PolicyJDSupra Immigration · 3 min read
USCIS New Rule May 2026: Adjustment of Status Now Discretionary, EB-3 May Need Consular Processing
USCIS issued a May 21, 2026 policy memo declaring Adjustment of Status an 'extraordinary act of grace,' signaling a shift toward requiring more applicants—including H-1B and L-1 holders—to process green cards at U.S. consulates abroad.
On May 21, 2026, USCIS released a landmark policy memorandum reframing Adjustment of Status (AOS)—the process of applying for a green card from within the United States—as a discretionary, extraordinary form of relief rather than a standard entitlement. The memo instructs adjudicators to treat AOS as an 'extraordinary act of administrative grace,' a significant departure from prior practice where eligible applicants were generally approved unless found inadmissible.
Under the new framework, USCIS officers must conduct a totality-of-the-circumstances analysis when evaluating AOS applications. Factors weighing against approval include immigration violations such as overstays or unauthorized employment, failure to comply with visa conditions, fraud or misrepresentation, and conduct inconsistent with the stated purpose of entry. Critically, deliberate attempts to avoid consular processing may now be counted heavily against an applicant.

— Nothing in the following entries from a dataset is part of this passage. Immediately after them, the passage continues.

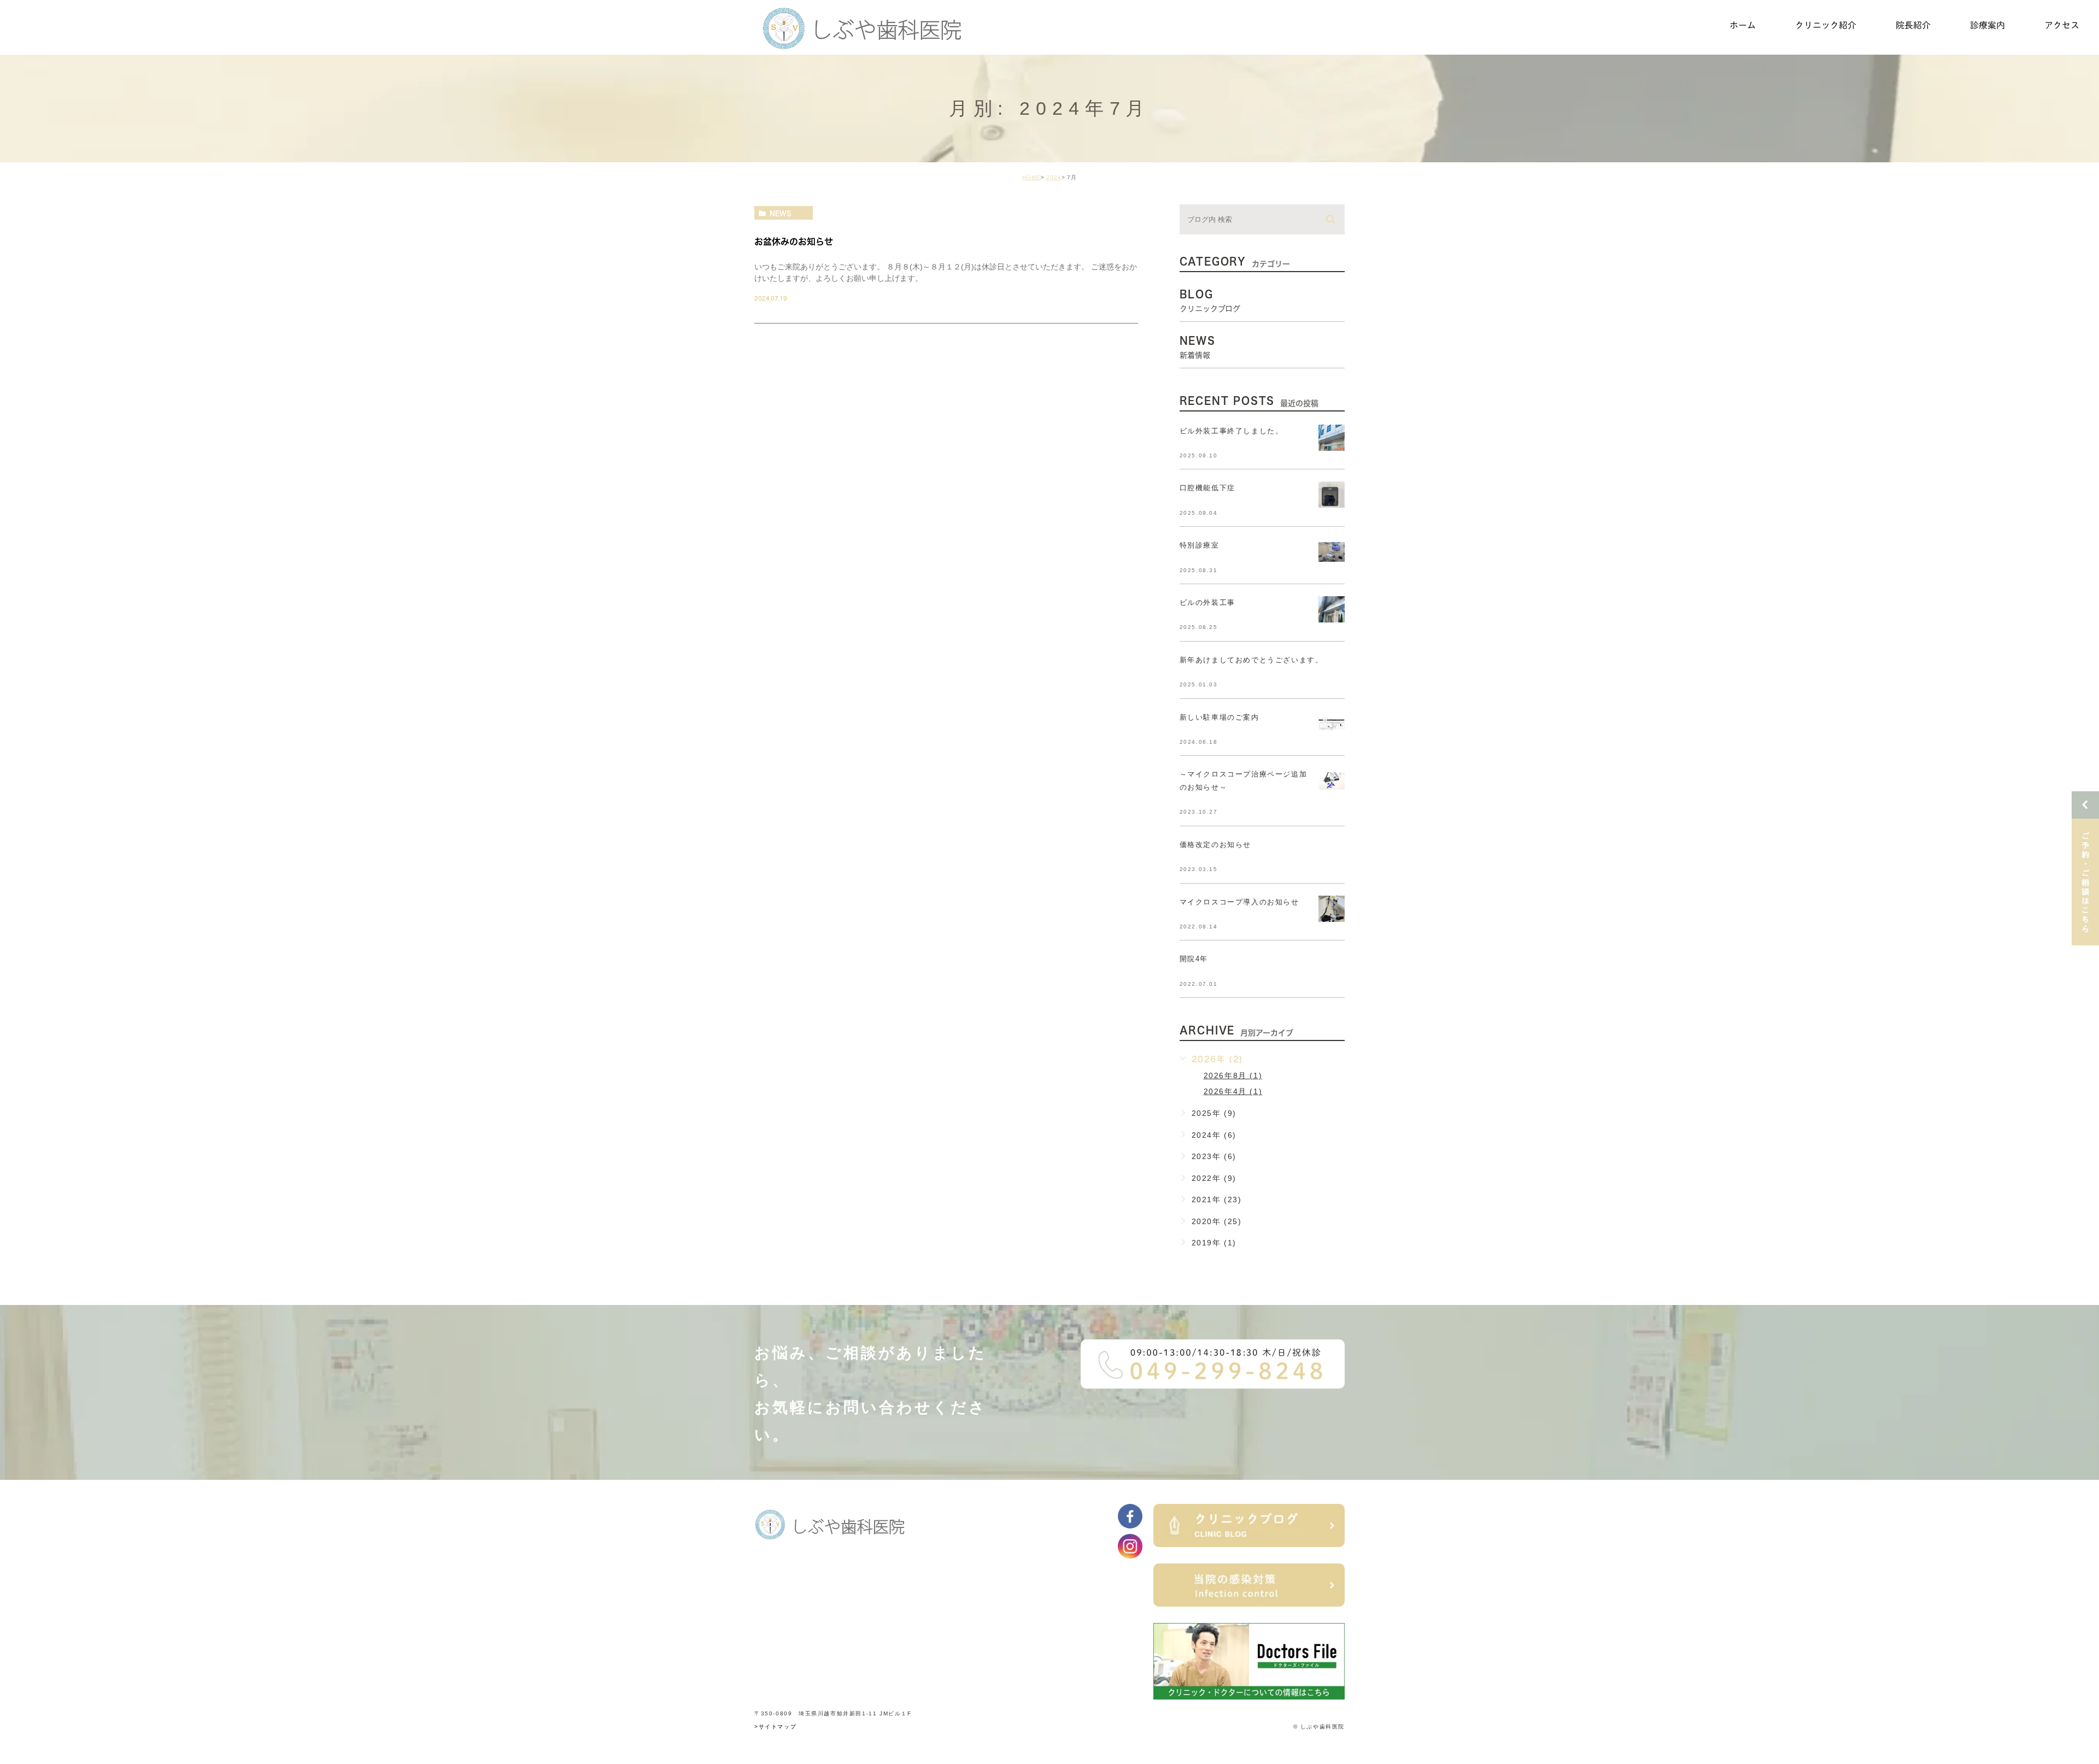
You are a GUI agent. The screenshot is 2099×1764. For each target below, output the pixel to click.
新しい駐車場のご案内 (1219, 717)
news (780, 213)
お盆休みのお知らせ (793, 241)
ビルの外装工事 (1207, 602)
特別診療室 (1199, 545)
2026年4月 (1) (1233, 1091)
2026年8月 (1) (1233, 1075)
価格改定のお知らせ (1215, 844)
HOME (1031, 177)
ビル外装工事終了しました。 (1231, 431)
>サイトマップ (775, 1727)
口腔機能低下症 (1207, 488)
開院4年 (1194, 959)
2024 (1054, 177)
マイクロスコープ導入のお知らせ (1239, 902)
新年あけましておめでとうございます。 (1251, 660)
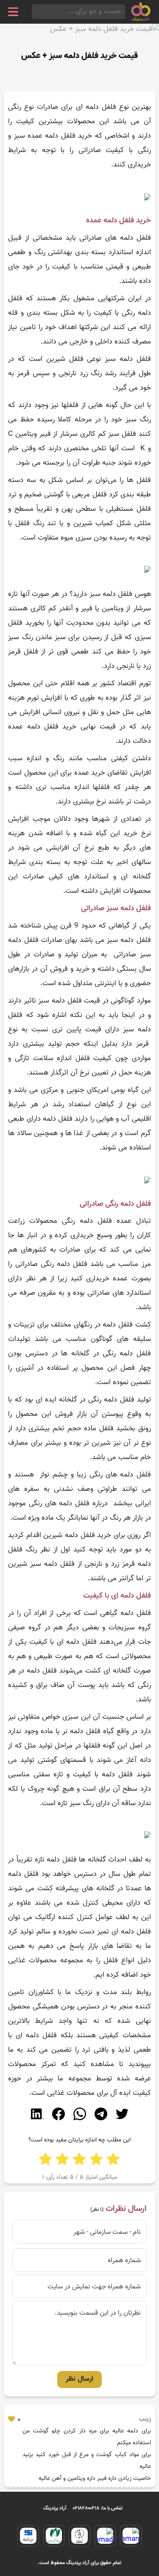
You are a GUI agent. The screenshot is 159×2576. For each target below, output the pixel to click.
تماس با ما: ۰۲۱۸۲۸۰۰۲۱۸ (98, 2508)
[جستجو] (34, 11)
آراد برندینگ (55, 2508)
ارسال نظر (79, 2379)
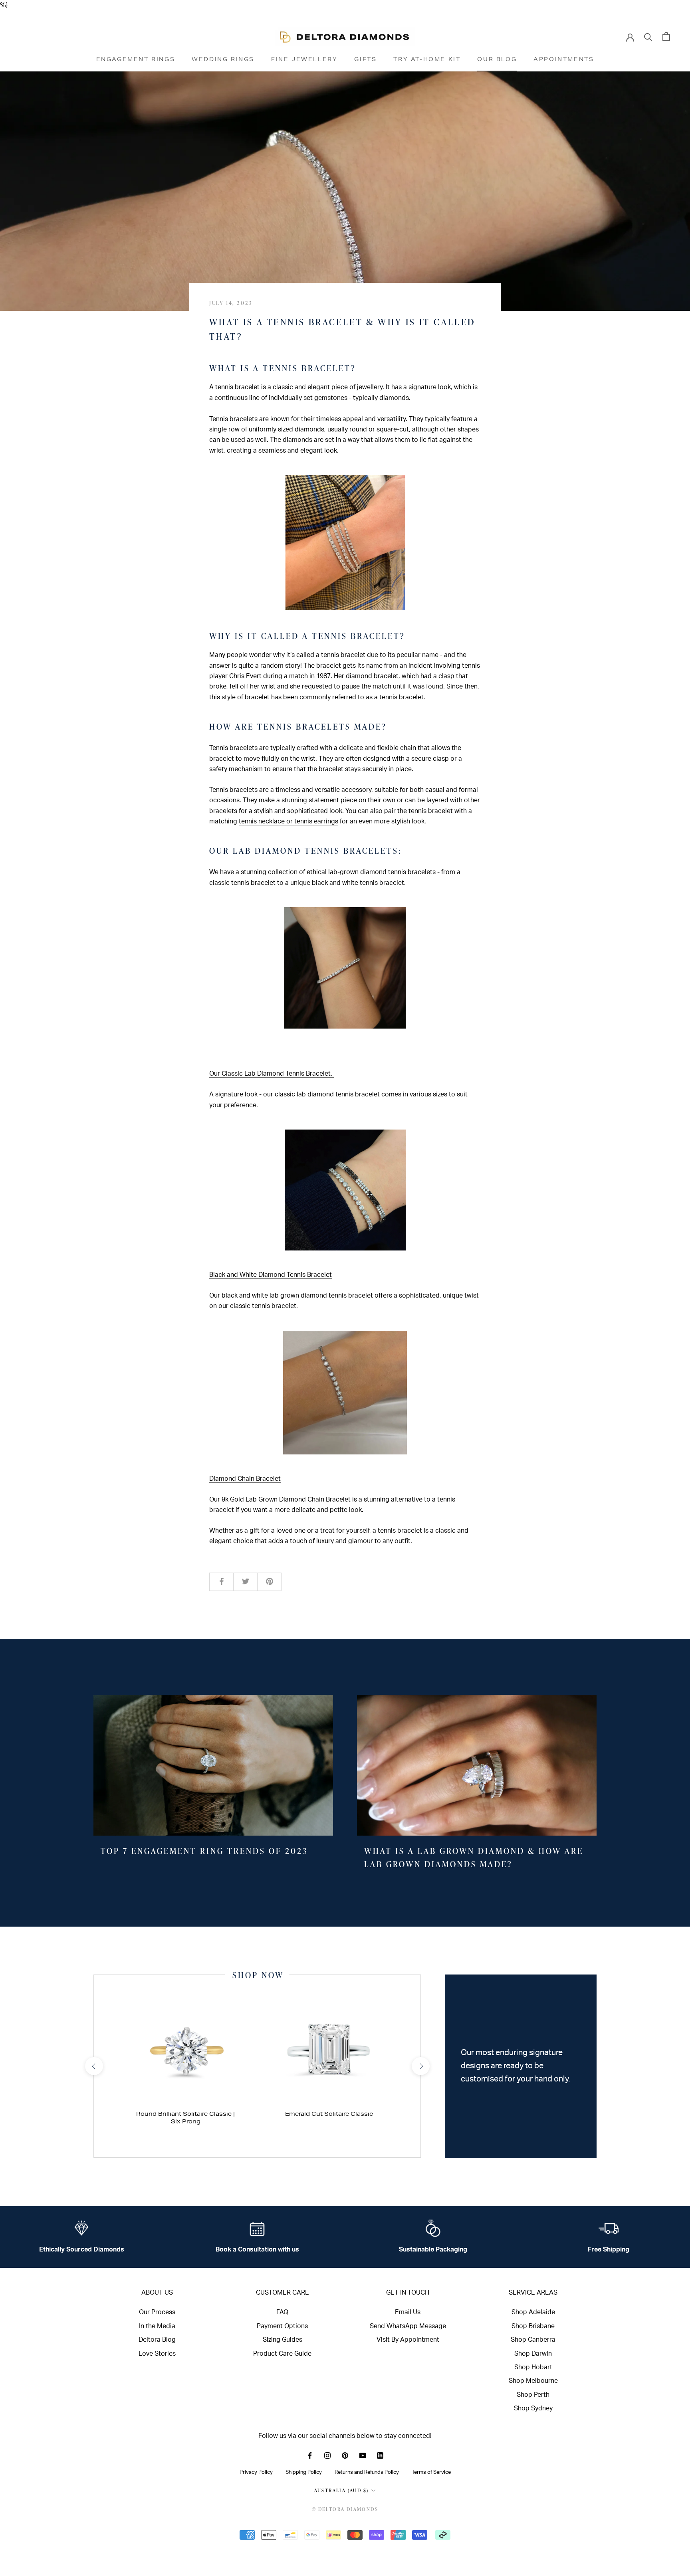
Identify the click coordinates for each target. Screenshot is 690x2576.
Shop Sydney (533, 2408)
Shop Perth (533, 2395)
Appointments (563, 59)
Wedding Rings (223, 59)
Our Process (157, 2312)
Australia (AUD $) (341, 2490)
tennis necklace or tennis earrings (288, 821)
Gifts (365, 59)
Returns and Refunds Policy (367, 2472)
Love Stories (157, 2353)
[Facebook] (310, 2455)
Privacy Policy (256, 2472)
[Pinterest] (345, 2455)
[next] (420, 2066)
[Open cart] (666, 36)
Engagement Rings (135, 59)
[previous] (94, 2066)
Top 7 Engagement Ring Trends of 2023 (204, 1850)
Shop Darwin (533, 2353)
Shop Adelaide (533, 2312)
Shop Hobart (533, 2367)
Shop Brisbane (533, 2326)
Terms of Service (431, 2472)
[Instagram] (327, 2455)
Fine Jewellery (304, 59)
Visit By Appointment (408, 2340)
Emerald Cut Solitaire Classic (329, 2113)
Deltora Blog (157, 2340)
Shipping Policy (304, 2472)
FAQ (282, 2312)
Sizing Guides (282, 2340)
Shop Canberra (533, 2340)
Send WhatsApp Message (408, 2326)
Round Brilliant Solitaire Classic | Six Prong (185, 2117)
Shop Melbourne (533, 2381)
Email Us (407, 2312)
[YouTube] (362, 2455)
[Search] (648, 36)
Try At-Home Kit (426, 59)
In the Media (157, 2326)
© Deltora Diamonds (345, 2509)
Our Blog (497, 59)
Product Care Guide (282, 2353)
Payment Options (282, 2326)
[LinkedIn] (380, 2455)
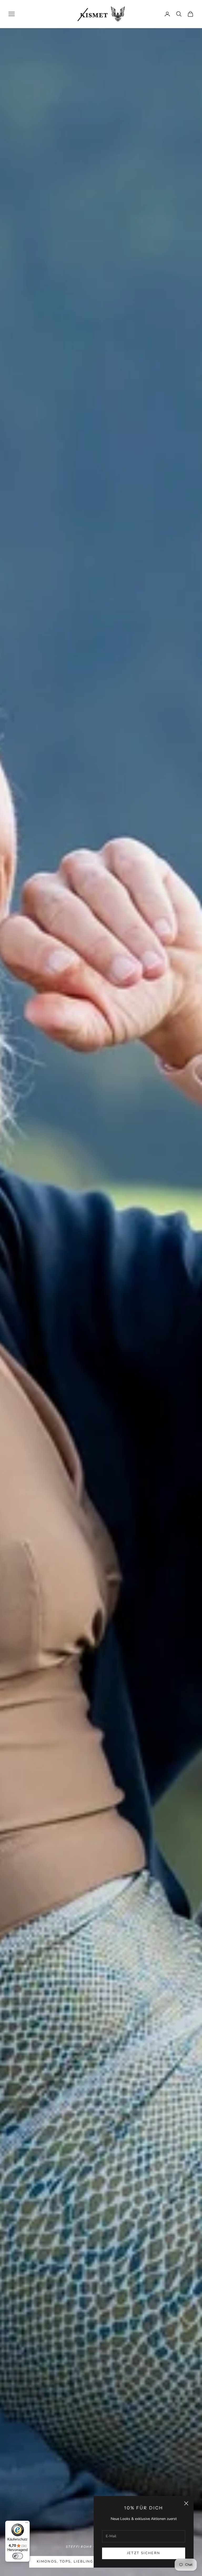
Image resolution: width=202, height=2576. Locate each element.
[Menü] (26, 2524)
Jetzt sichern (143, 2553)
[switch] (17, 2556)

The memo has particularly significant implications for dual-intent visa holders—H-1B, H-4, L-1, and L-2 workers—who have historically been among the lowest-risk AOS applicants. Under the new policy, even fully compliant dual-intent workers could theoretically be required to depart the U.S. and complete immigrant visa processing at a U.S. consulate abroad, as a matter of USCIS discretion.
This shift comes at a challenging time for consular processing. The U.S. Department of State has experienced major staff reductions, increasing backlogs at consulates worldwide. Additionally, DOS has suspended immigrant visa processing for nationals of 75 countries, meaning many applicants forced into consular processing face significant delays or outright suspension of their cases.
USCIS has not yet announced when the new discretionary review standard will take effect for pending I-485 applications, nor has it clarified how applicants already in the AOS pipeline will be affected. The agency stated it will issue further category-specific or population-specific guidance in the future. EB-3 applicants currently in the U.S. should consult with an immigration attorney promptly to evaluate their options before further policy changes take effect.